↓↓↓

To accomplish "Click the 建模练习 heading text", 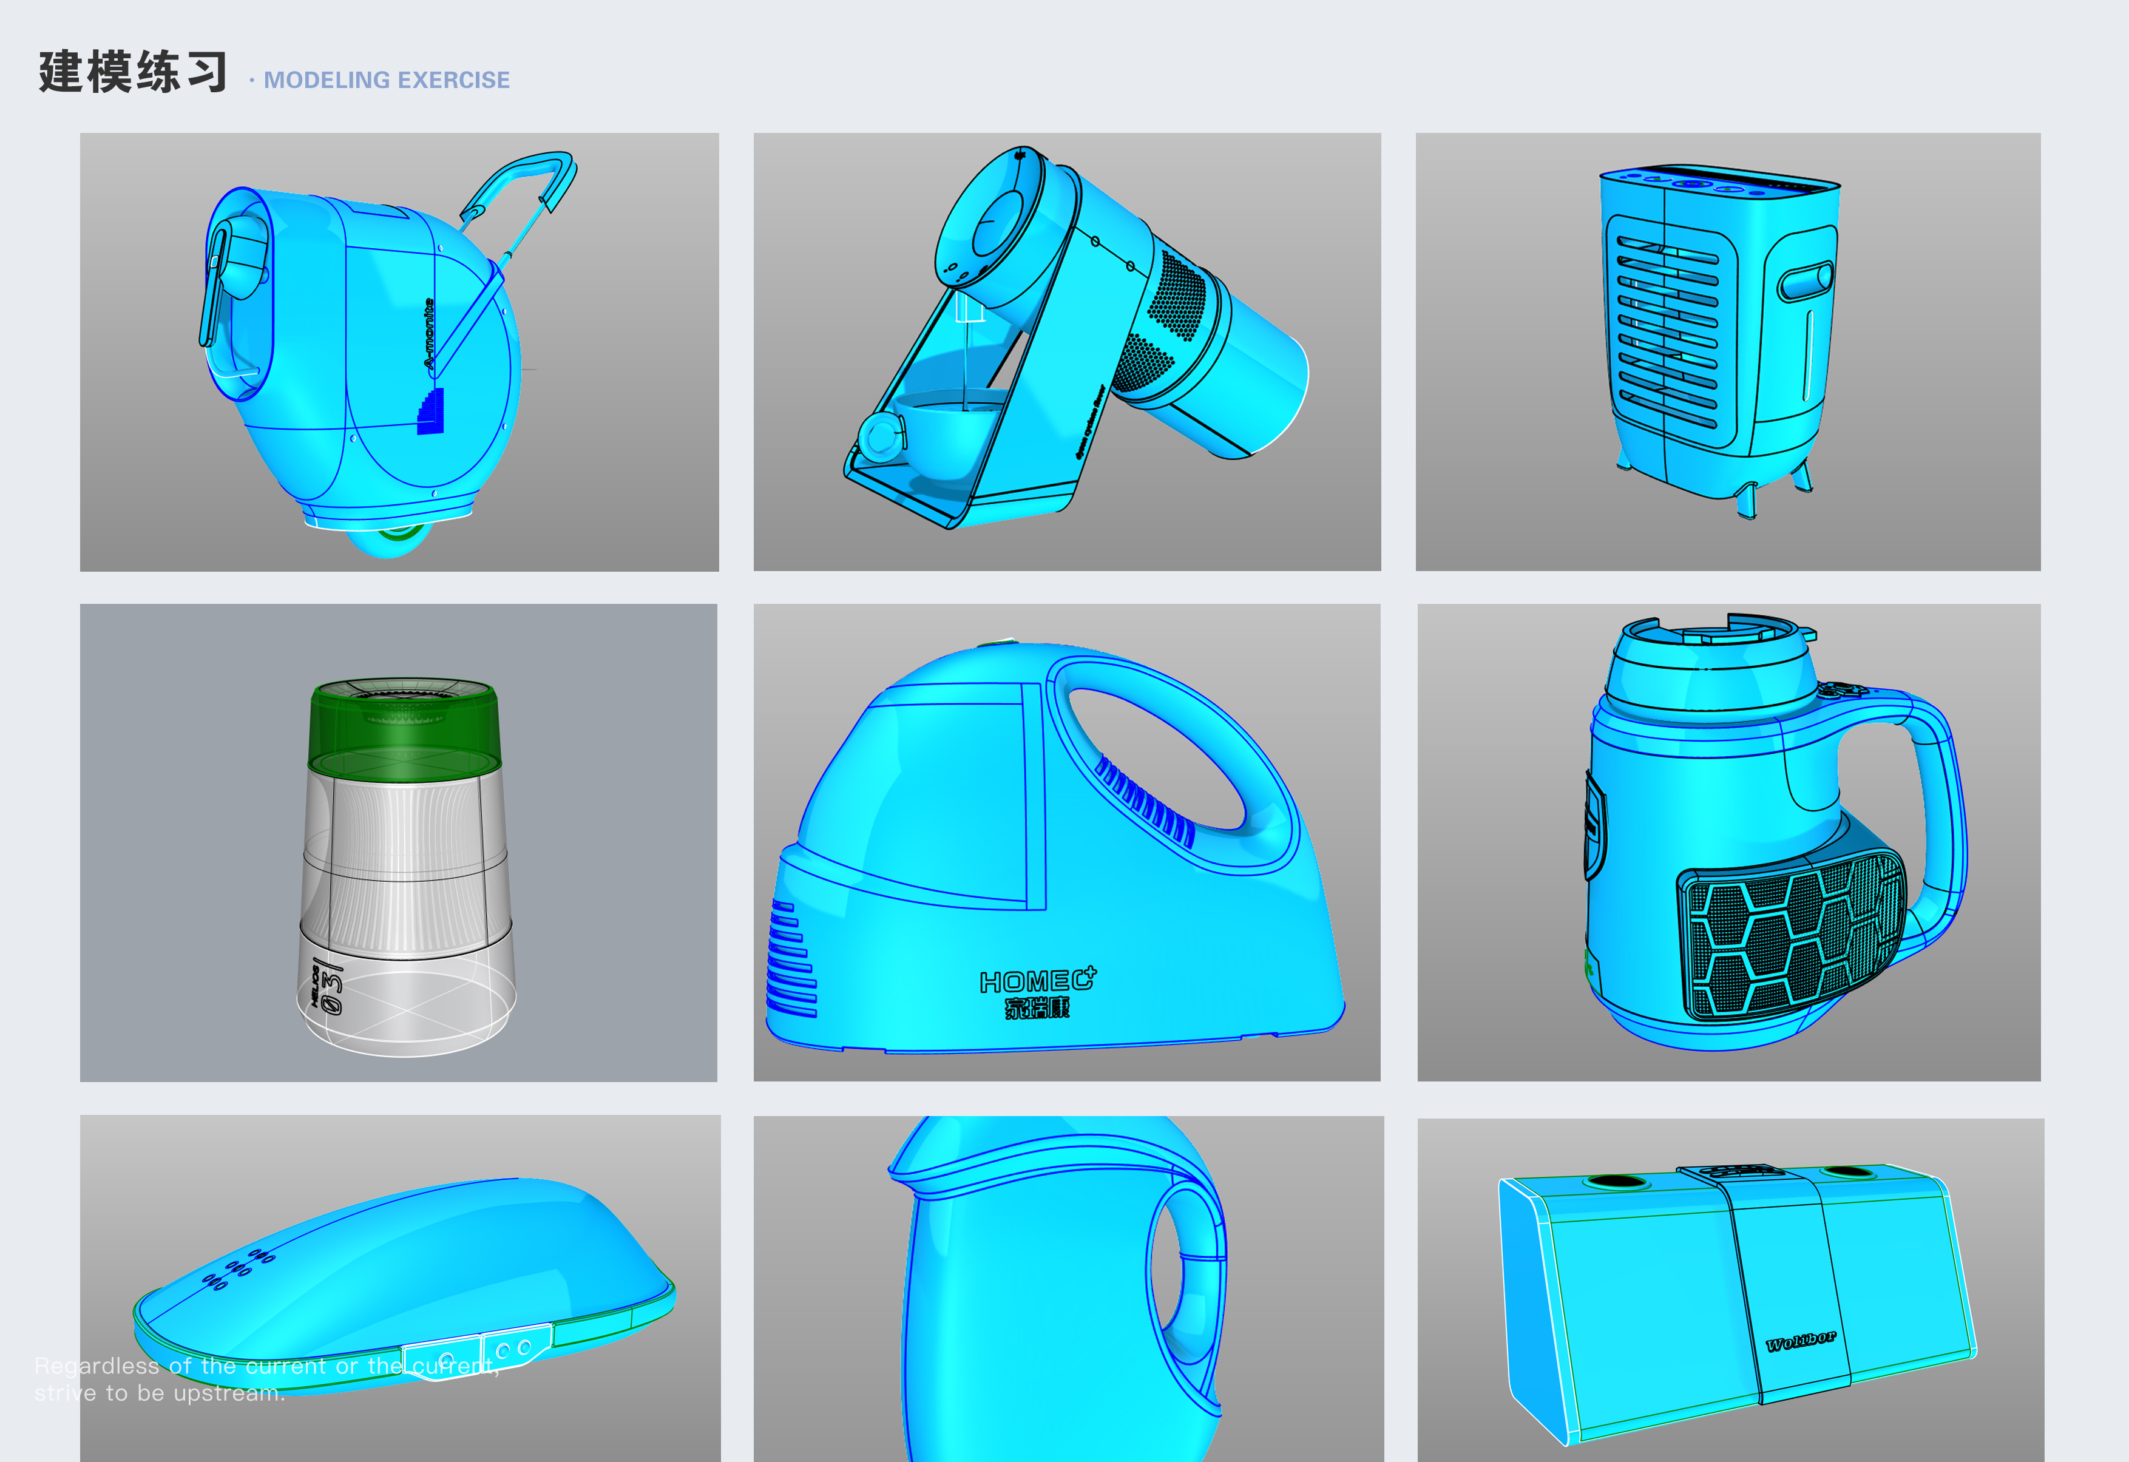I will [x=133, y=72].
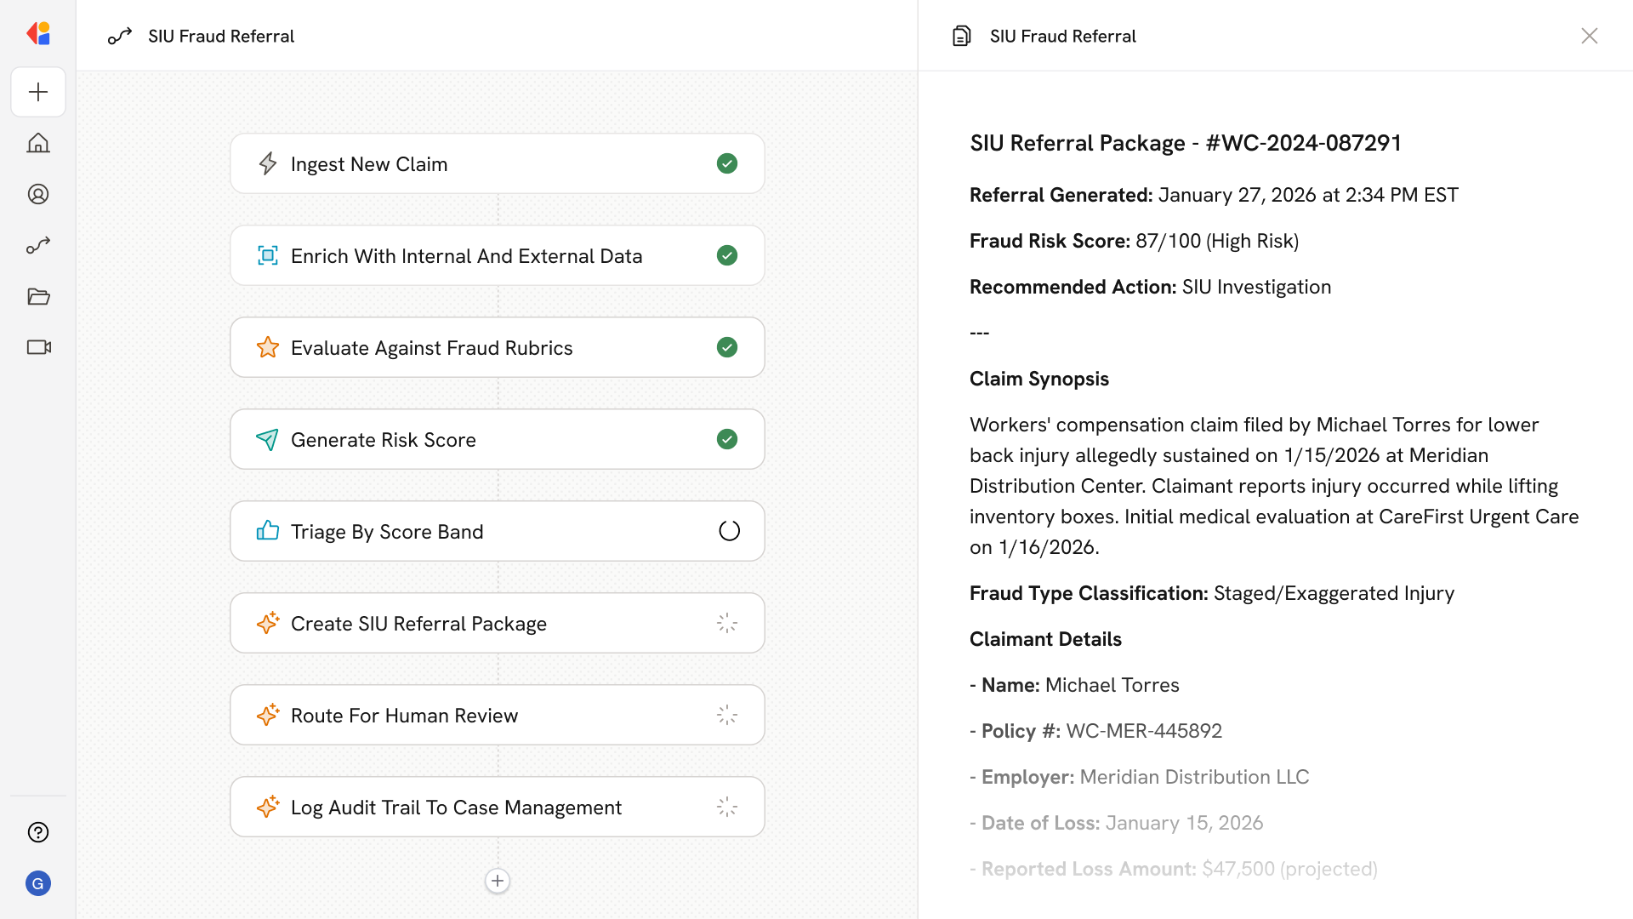Click the document icon beside panel title

961,36
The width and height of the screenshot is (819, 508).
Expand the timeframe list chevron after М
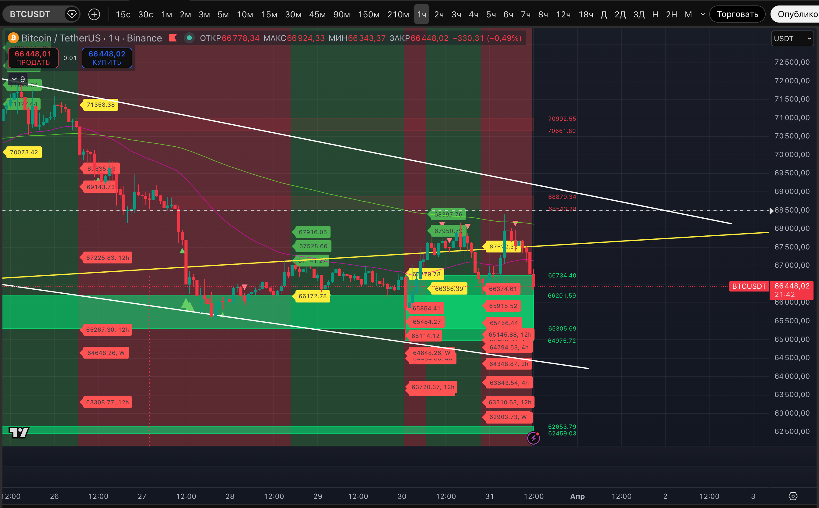703,14
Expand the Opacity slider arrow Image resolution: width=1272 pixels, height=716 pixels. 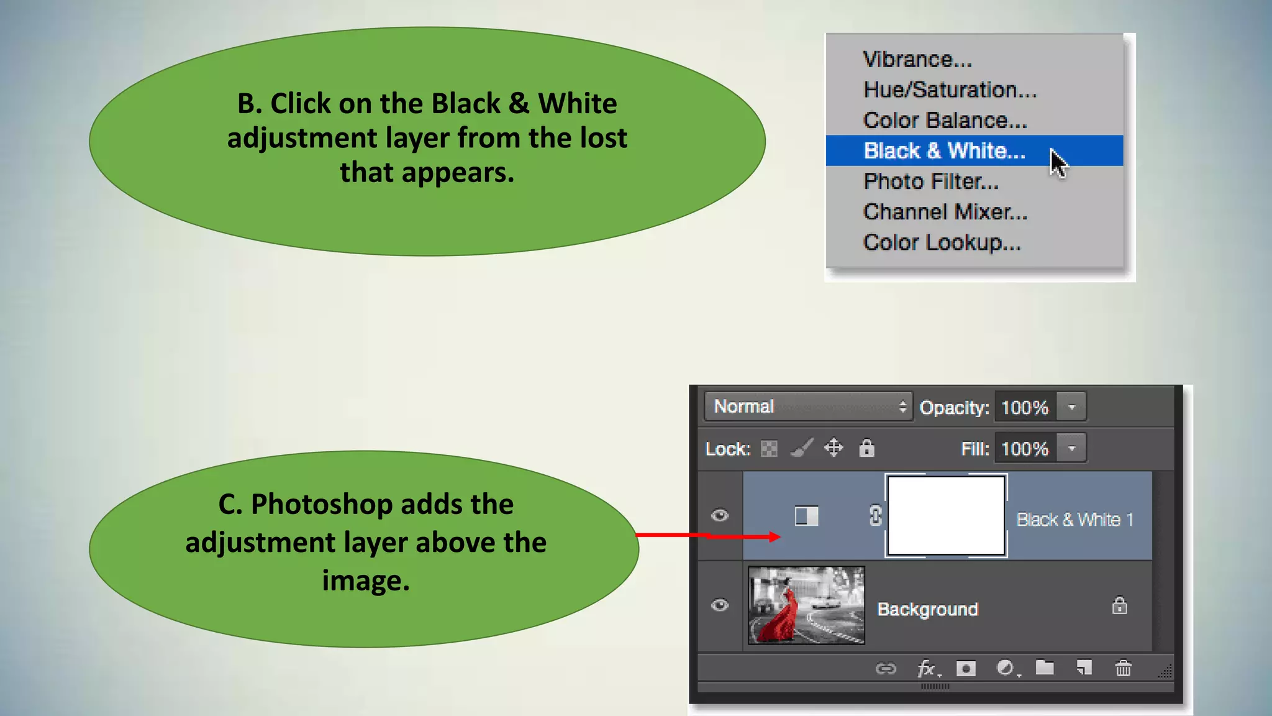(x=1071, y=407)
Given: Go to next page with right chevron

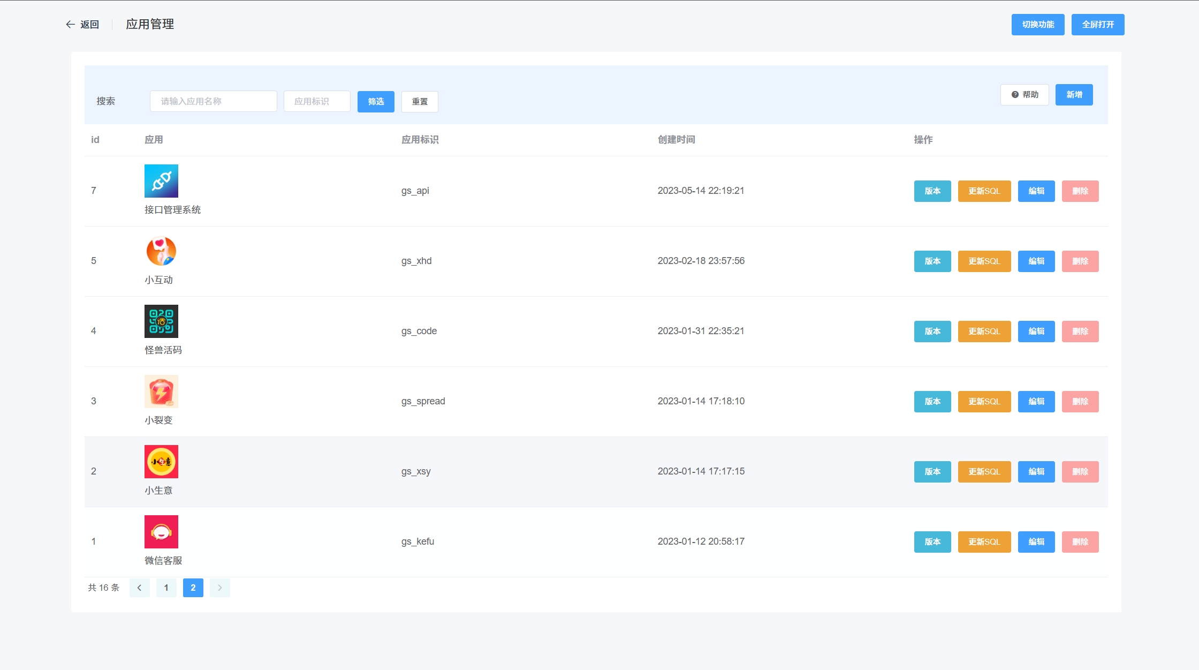Looking at the screenshot, I should (x=219, y=588).
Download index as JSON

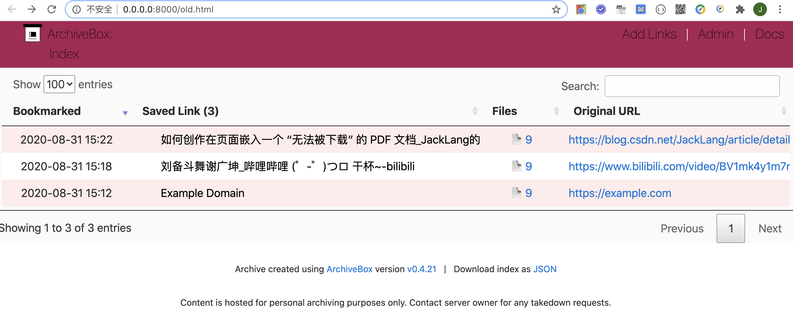click(x=544, y=269)
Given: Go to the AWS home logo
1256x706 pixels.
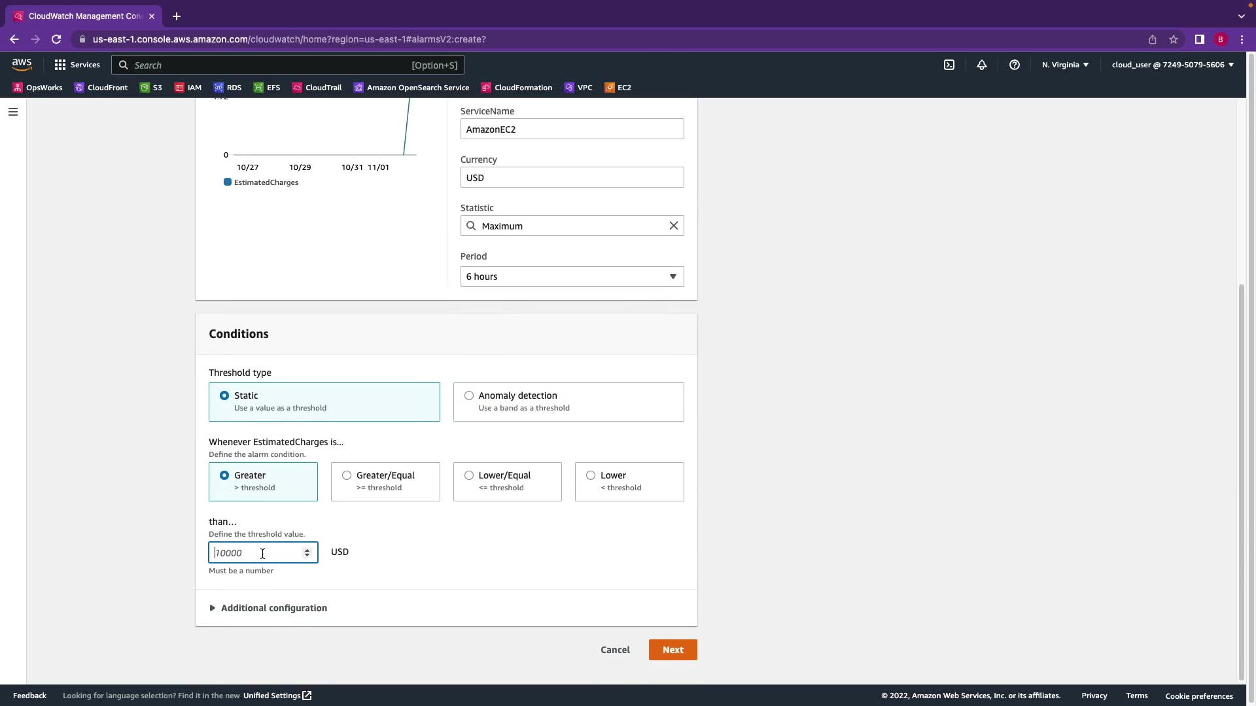Looking at the screenshot, I should (x=22, y=64).
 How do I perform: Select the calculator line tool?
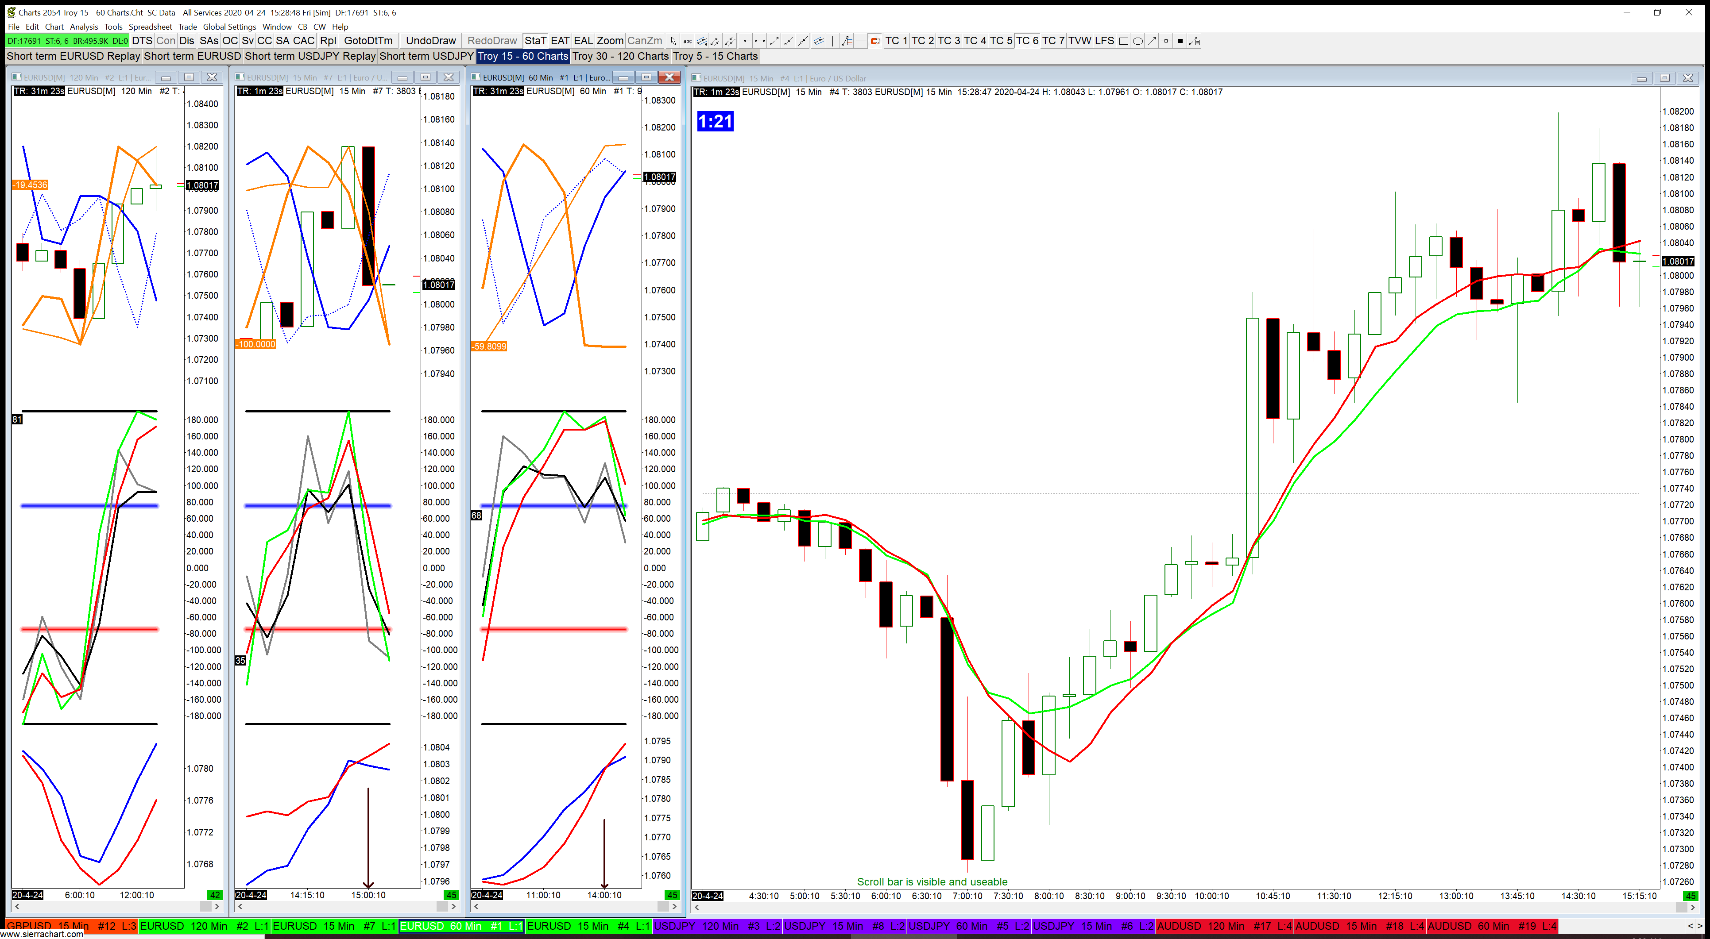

↑↑↑

If pictures appear, drop them, and retype exactly the lines from the "1256x706 pixels." line through the last line of the data above.

1256x706 pixels.
Looking at the screenshot, I should (x=22, y=64).
 How do I perform: Select the calculator line tool?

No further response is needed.